**DIRECTIVE:** Quote word for word the stretch from "As I hope you" through "other appropriate action?" in the letter below to the secretary of the Labour Party's National Constitutional Committee.

A letter to the secretary of the Labour Party’s National Constitutional Committee

Greg Hadfield
4 min readMar 31, 2017

Below is a letter I sent today (March 31 2017) to Jane Shaw, believed to be the secretary of the Labour Party’s National Constitutional Committee, a shadow organisation responsible for the party’s Kafka-esque disciplinary procedures.

Dear Ms Shaw,

I am writing to you because I understand that you may be secretary of the Labour Party’s National Constitutional Committee (NCC). I have asked formally and repeatedly to be told who is the NCC’s secretary — and indeed who are the members of NCC — but no answer has been forthcoming.

As I hope you know, I have been suspended from the Labour Party for more than five months, since October 26 2016. Despite having made myself available for a preliminary interview on January 6 2017, I was not told — and have still not been told — what allegations have been made against me, nor who has made them.

On January 18 2017, I was told the Labour Party NEC’s Disputes Panel had referred the matter to the NCC. I was assured the NCC secretary would be in touch “in due course”. Despite repeated requests, this has not happened.

Can you explain why you have not been in touch and let me know when you plan to undertake any investigation or other appropriate action?

Meanwhile, I have read the excellent report of the Shami Chakrabarti Inquiry, which was published on June 30 2016. This made several excellent recommendations in its chapter headed “Clear and transparent procedures for dealing with allegations” (pp 15–20):

· Specifically, the report said it was important that procedures explain that those in respect of whom allegations have been made are clearly informed of the allegation(s) made against them, their factual basis, and the identity of the complainant. It said “subjects of complaint should normally be informed both of its substance and author at the earliest opportunity”.

· Furthermore, the report said it was important the procedures lay down clear timelines within which a complaint will be dealt with.

· In addition, it highlighted the importance of motivation and context, when considering if a complaint was politically motivated.

**INFORMATION SUPPLIED:**
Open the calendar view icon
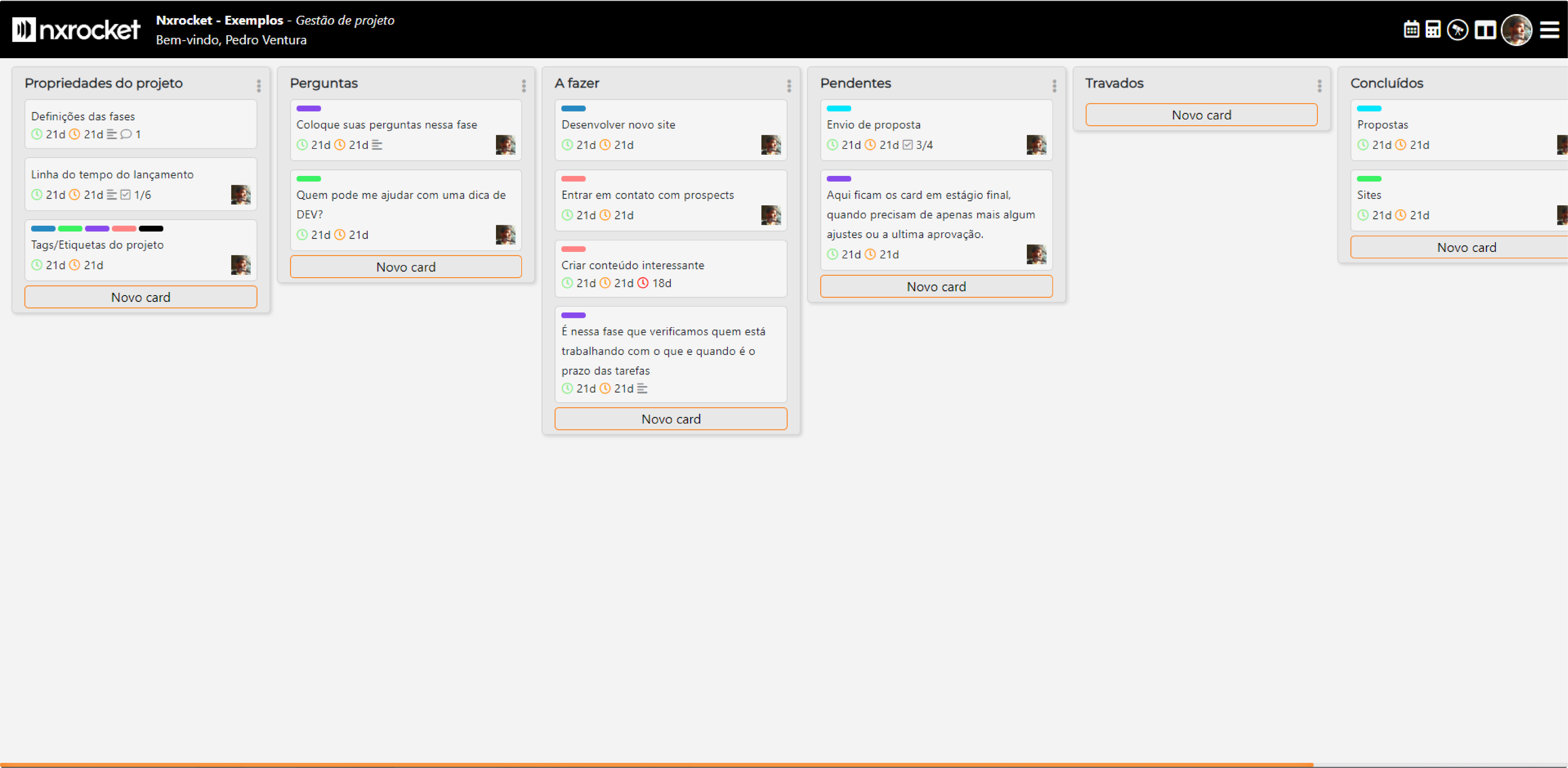Viewport: 1568px width, 768px height. [x=1411, y=29]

**FINAL ANSWER:**
As I hope you know, I have been suspended from the Labour Party for more than five months, since October 26 2016. Despite having made myself available for a preliminary interview on January 6 2017, I was not told — and have still not been told — what allegations have been made against me, nor who has made them.

On January 18 2017, I was told the Labour Party NEC’s Disputes Panel had referred the matter to the NCC. I was assured the NCC secretary would be in touch “in due course”. Despite repeated requests, this has not happened.

Can you explain why you have not been in touch and let me know when you plan to undertake any investigation or other appropriate action?